HYPOTHESES

H0:The observed frequencies matches the expected frequencies.

H1:The observed frequencies do not match the expected frequencies

INSTALL AND LOAD REQUIRED PACKAGE

# install.packages("readxl")
library(readxl)

IMPORT THE EXCEL FILE

dataset <- read_excel("C:/Users/konifade/Downloads/RQ1.xlsx")

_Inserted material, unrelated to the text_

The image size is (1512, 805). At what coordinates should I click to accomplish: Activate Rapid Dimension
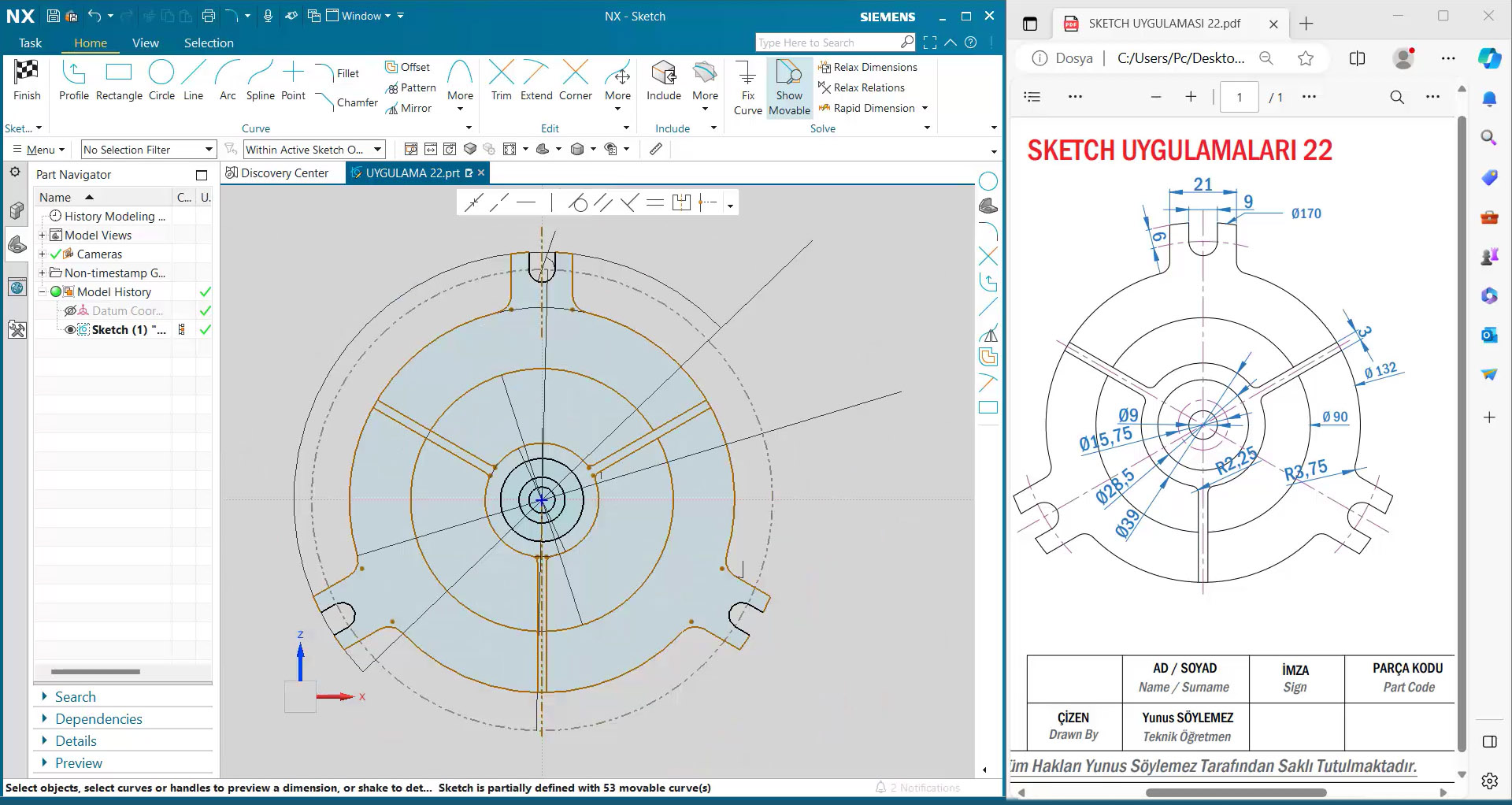pyautogui.click(x=874, y=108)
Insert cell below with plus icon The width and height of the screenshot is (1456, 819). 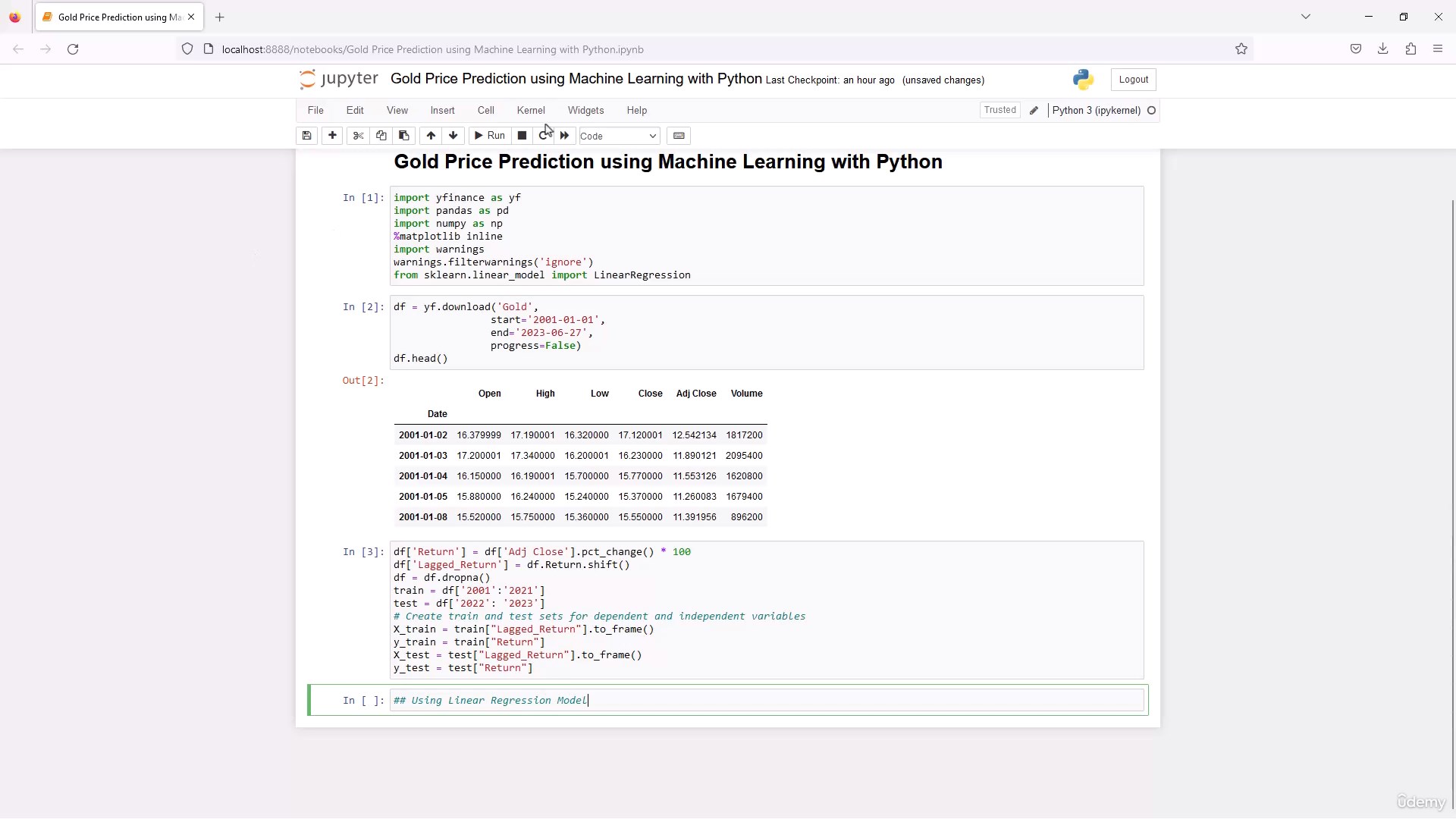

CREATE AND VIEW YOUR FREQUENCY TABLE

observed <- table(dataset$Dessert)
print(observed)
## 
## Cheesecake  ChocoCake   Tiramisu 
##        171        258        119

EXPECTED PROPORTIONS

expected <- c(1/3, 1/3, 1/3)

CALCULATE CHI-SQUARED RESULTS

chisq_gfit <- chisq.test(observed, p = expected)

print(chisq_gfit)
## 
##  Chi-squared test for given probabilities
## 
## data:  observed
## X-squared = 54.004, df = 2, p-value = 1.876e-12

EFFECT SIZE

W <- sqrt(chisq_gfit$statistic / sum(observed))
 W
## X-squared 
## 0.3139217

COMMENT

A Cohen’s W of 0.314 indicates a moderate difference between the observed and expected frequencies, reflecting a moderate effect size.

BAR PLOT

barplot(rbind(observed, expected * sum(observed)),
         beside = TRUE,
         col = c("skyblue", "orange"),
         names.arg = names(observed),
         legend.text = c("Observed", "Expected"),
         main = "Dessert Preferences: Observed vs Expected")

FINAL REPORT

A Chi-Square Goodness-of-Fit Test was conducted to determine whether dessert type preference (Cheesecake, ChocoCake , Tiramisu) was different from an equal distribution (33.33%, 33.33%, 33.33%) among 548 participants. There was a statistically significant difference in dessert type preferences, χ²(2, N = 548) = 54.004, p < .001. Participants preferred chococake more than cheesecake or tiramisu. The effect size was medium (Cohen’s W = 0.314).